Prompted by chief inspector Frank Crawford, delegates were asked whether they recognised and accepted the agenda for change - from Curriculum for Excellence to the Early Years Framework. Was there enough synergy between the education system and sustainable economic development?
Carole Ford, president of School Leaders Scotland and head of Kilmarnock Academy, did not accept HMIE's analysis of slow progress in S1-2. "The recent Timss results showed that children were performing less well at primary than secondary. I think there is a real issue here - we have no objective assessment of what children achieve at primary yet we talk about it as if we do," she said.
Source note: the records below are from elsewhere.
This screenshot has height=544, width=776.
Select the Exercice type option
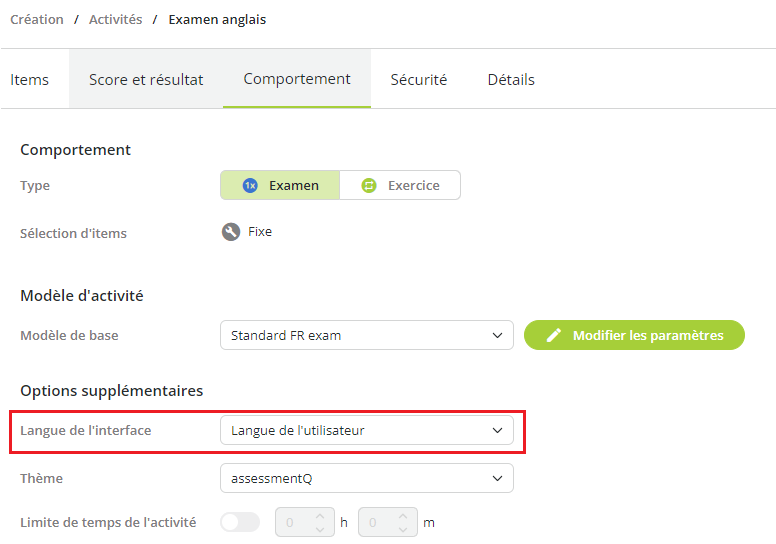(400, 186)
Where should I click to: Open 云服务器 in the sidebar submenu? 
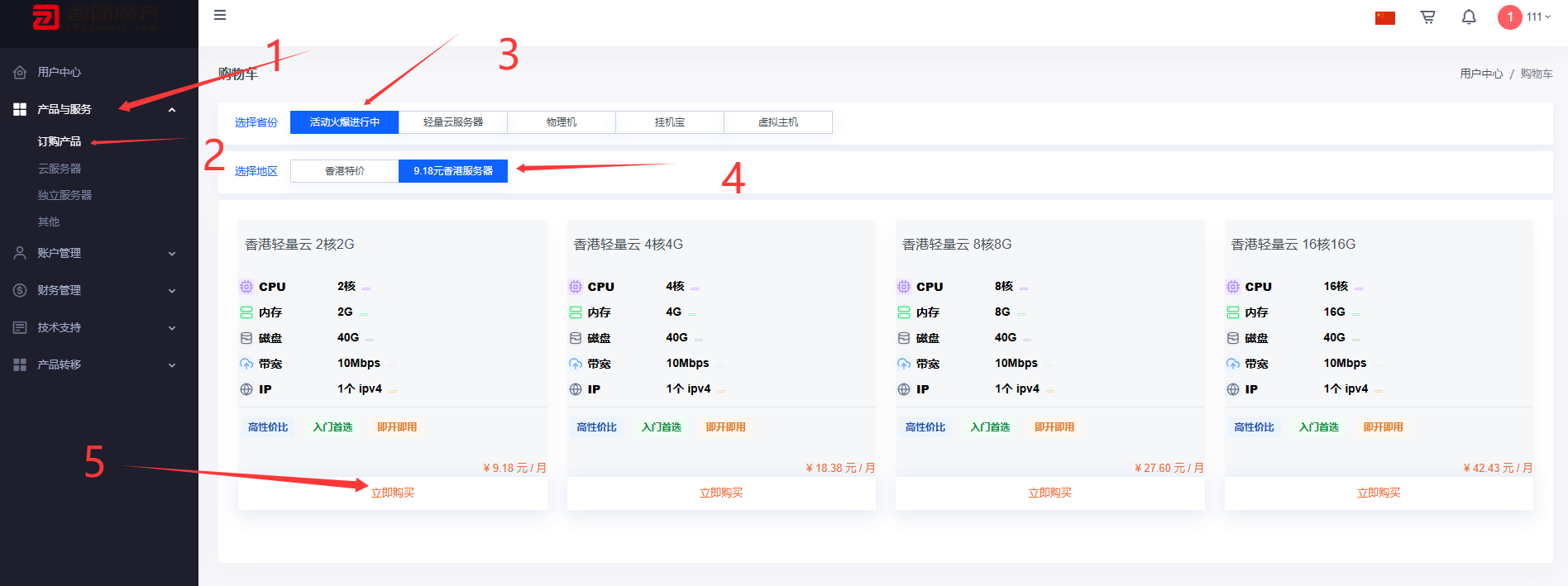(x=60, y=169)
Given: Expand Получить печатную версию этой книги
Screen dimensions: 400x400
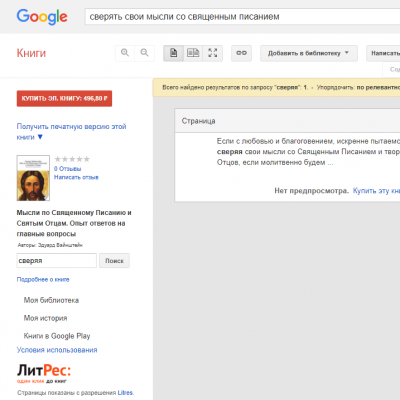Looking at the screenshot, I should click(x=71, y=132).
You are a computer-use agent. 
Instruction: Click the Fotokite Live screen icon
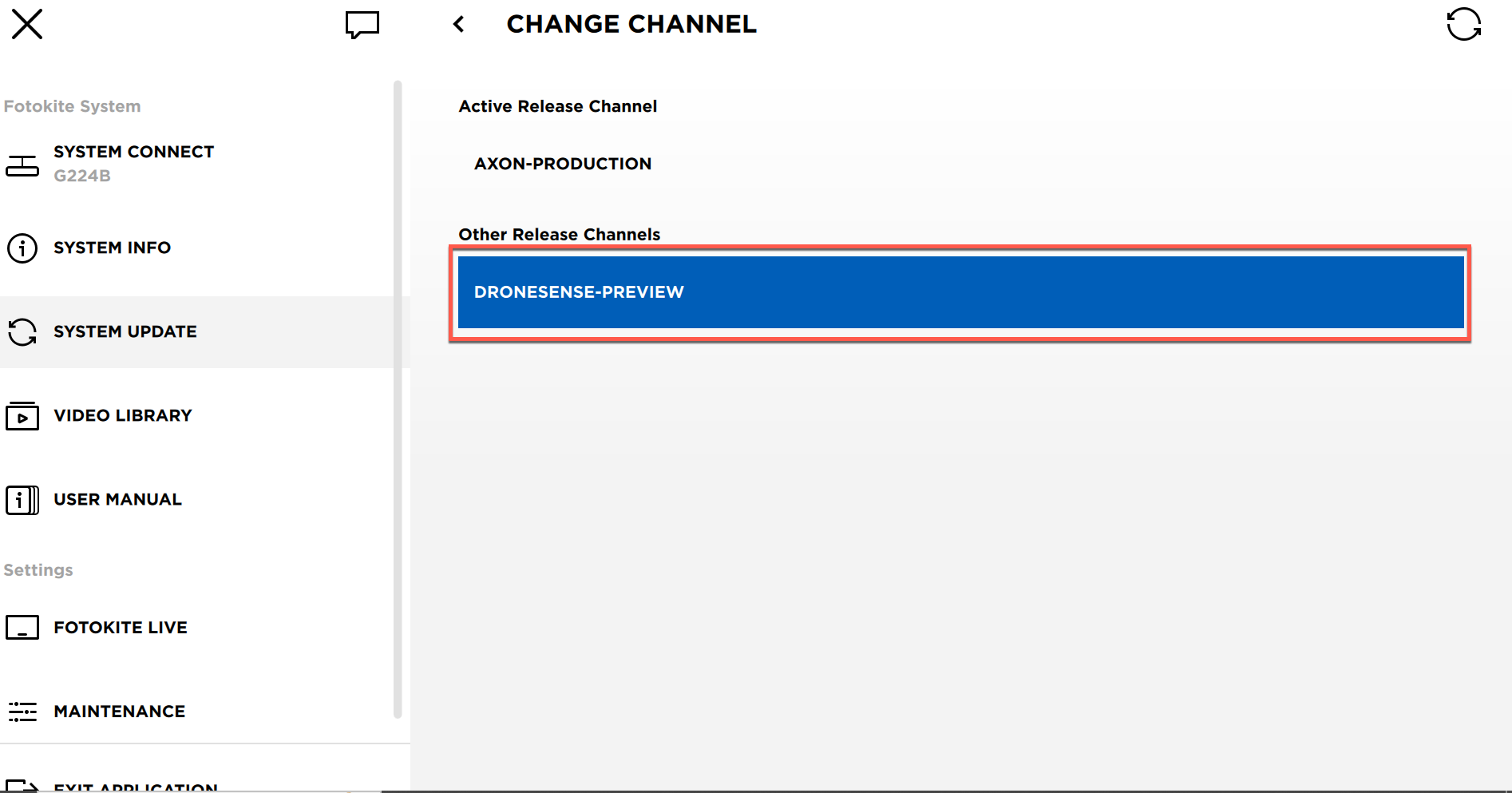point(22,628)
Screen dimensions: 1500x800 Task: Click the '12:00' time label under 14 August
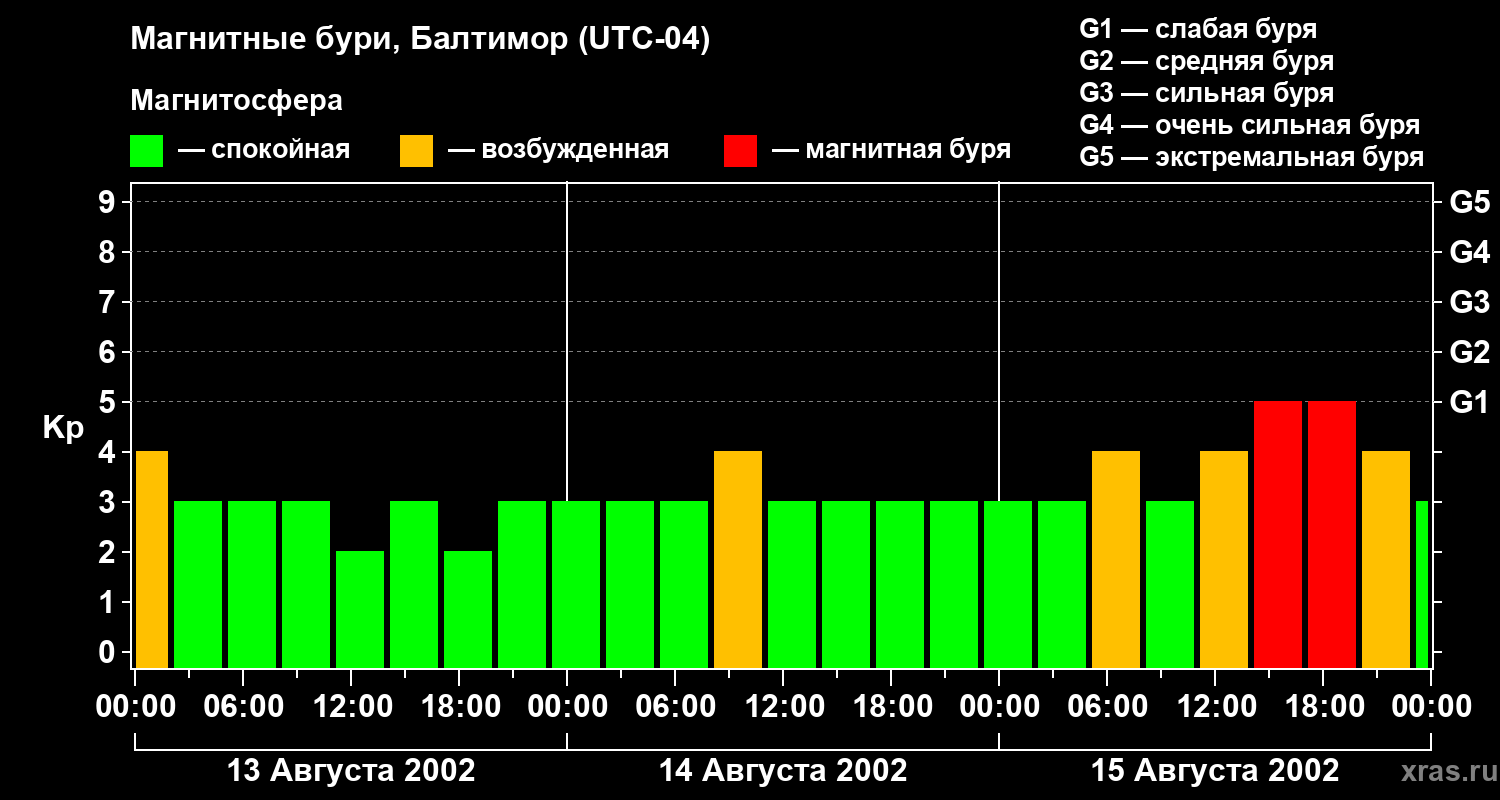pos(783,708)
John Brown, head of Peebles High, contended that secondary education had to take into account the economic priorities of the country: "Whatever we are teaching, they have to be successful in the world - or more successful than we are just now, with more than 60 per cent of Scots working in the public sector."
But not all teachers would buy into that philosophy, argued Charles McAteer, seconded from Dumfries Academy to work in the education department of Dumfries and Galloway Council. "This desire to be top of the league in economic terms is being overtaken by people's desire to live fulfilling lives, comfortable with their environment and with one another," he said.
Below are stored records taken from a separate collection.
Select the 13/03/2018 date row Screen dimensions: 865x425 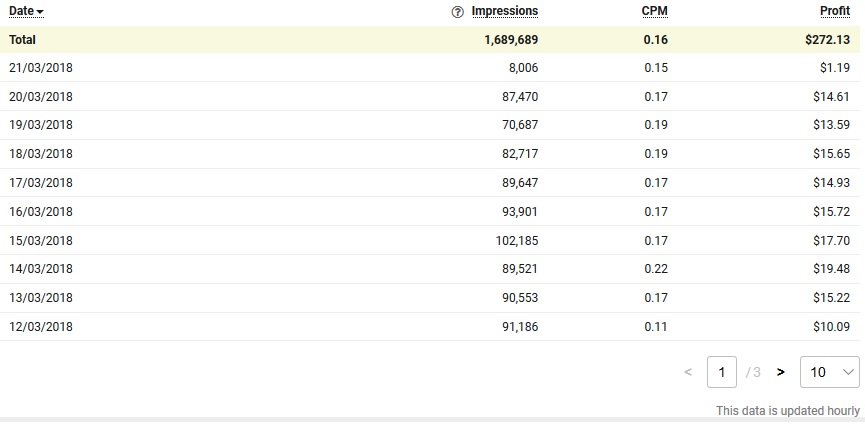tap(41, 298)

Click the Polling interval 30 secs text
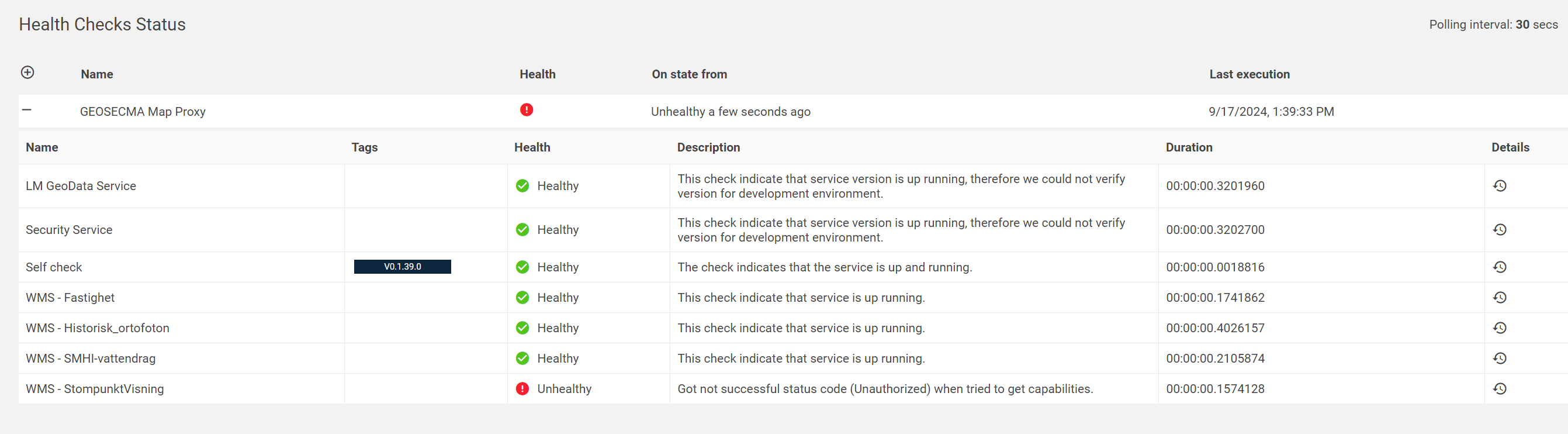coord(1493,25)
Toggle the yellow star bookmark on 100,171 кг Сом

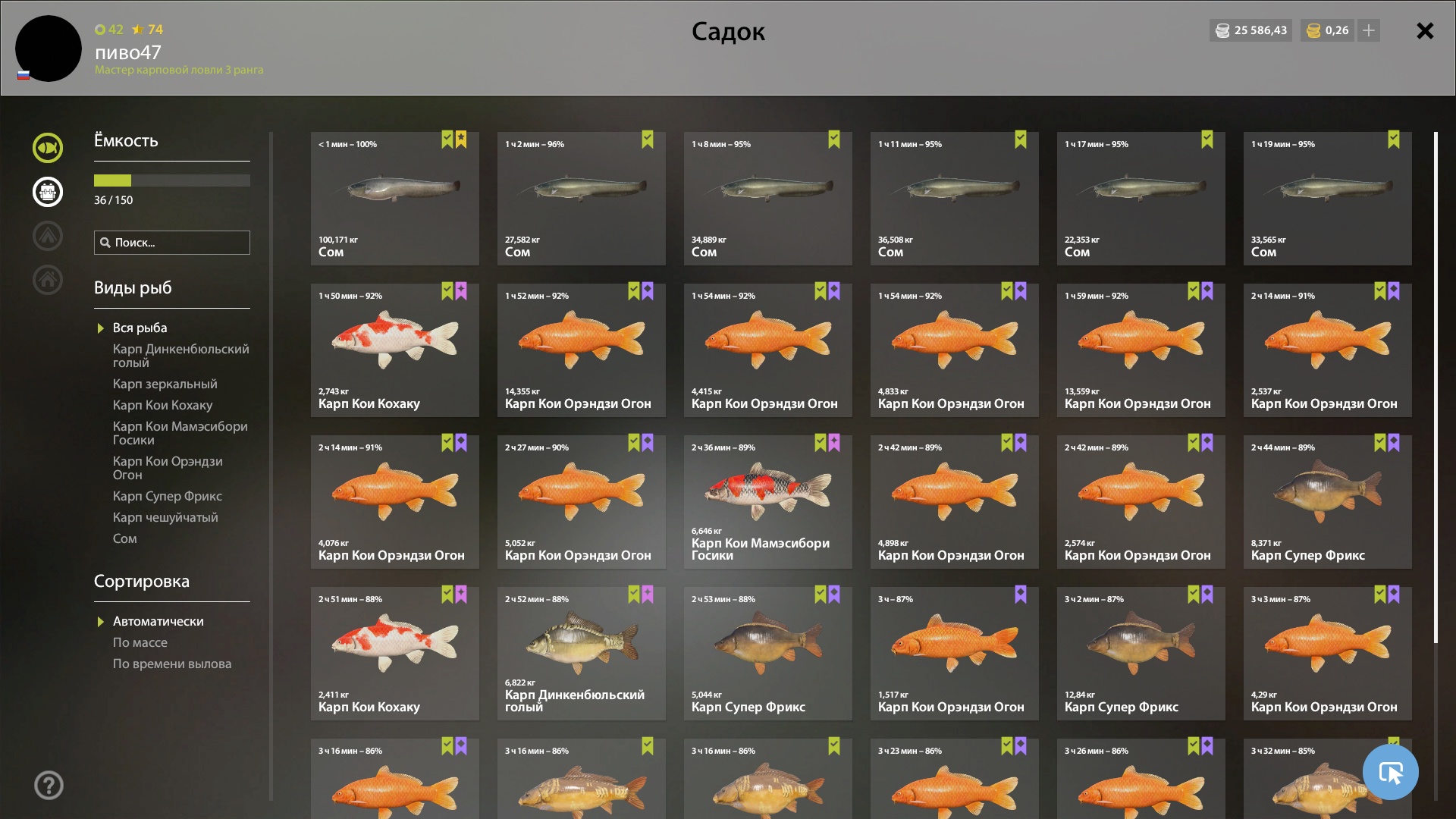pos(461,140)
Judith Sischy, director of the Scottish Council of Independent Schools, also raised the problem of there being not enough time to fit everything in. "Academic young people are not getting enough skills training. If you talk to an engineering faculty, they need academic and practical skills. I think we have got it right in our heads but not in practicalities, because there is not enough time. We can't prepare kids for sustainable development, citizenship and so on, and teach them," she said.
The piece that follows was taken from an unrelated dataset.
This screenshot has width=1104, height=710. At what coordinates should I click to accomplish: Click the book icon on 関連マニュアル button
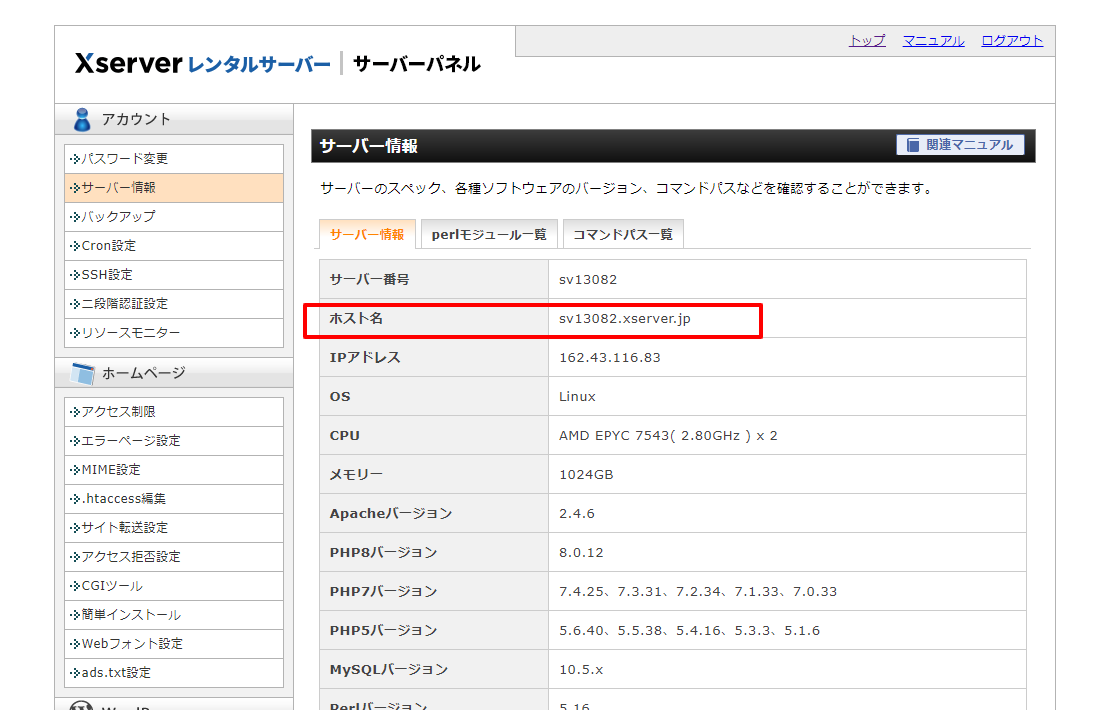tap(915, 144)
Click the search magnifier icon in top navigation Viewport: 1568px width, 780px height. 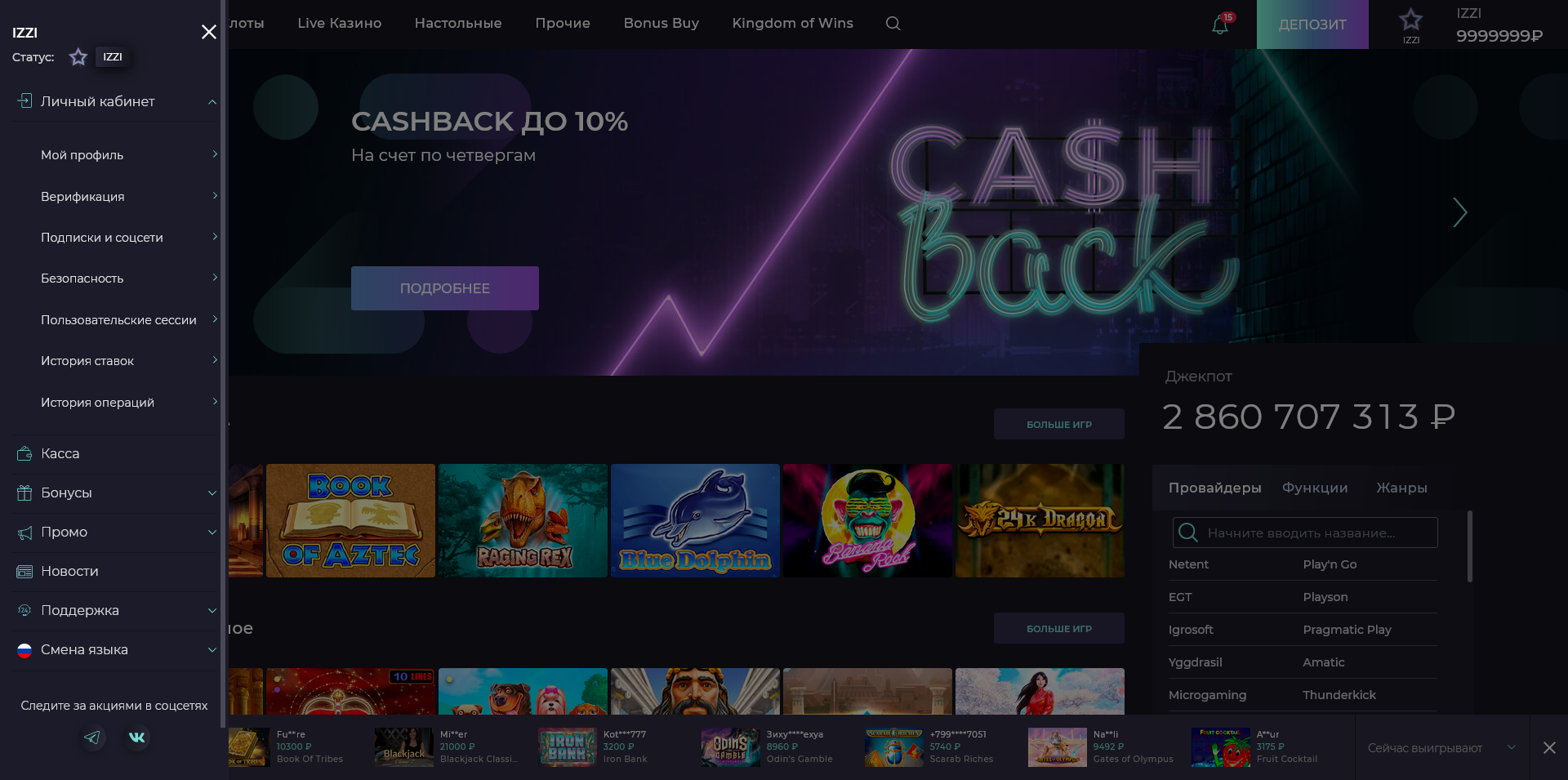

While HMIE complained not enough pupils were doing "hard subjects" like maths, science and languages, society was pushing children towards easy outcomes, said Mrs Ford. "When I speak to kids in my school, they think they will win the lottery, become a footballer or footballer's wife, or win X Factor. It's a societal issue - a media issue. Why stick in at physics if you think you are going to win the lottery?"
Another problem was pupils' ability to retain what they had learnt, she added. Education experts in England had also identified this as an issue, said Mr Crawford. "South of the border, they are reviewing the assessment system and one of the missing links they have spotted is medium to long-term retention - so that is about revisiting concepts."
The symbol chosen by HMIE to illustrate its analysis of the secondary sector was the Roman god Janus - to show its reflection on the past and the need to look to the future.
Looking back at reports over the last three years, Lachlan MacCallum, HMIE's lead inspector in secondary, told delegates that teaching was good or better in 88 per cent of secondaries and satisfactory or better in 98 per cent; the curriculum was good or better in 80 per cent and satisfactory in 95 per cent of schools; and self-evaluation good or better in 41 per cent and satisfactory in 74 per cent. Only 49 per cent were rated good or better for the quality of their attainment at S1-2, although 86 per cent were deemed satisfactory.
The positive messages of inspectors' findings for secondary over the last three years were that:
- Lesson planning was more consistent;
- There was an increased awareness of the principles of Assessment is for Learning;
- There was increasing use of ICT as a medium for teaching;
- Inspectors found some genuinely inspiring subject teaching.
However, in a minority of schools, teachers needed to inject more rigour, relevance and excitement into their teaching.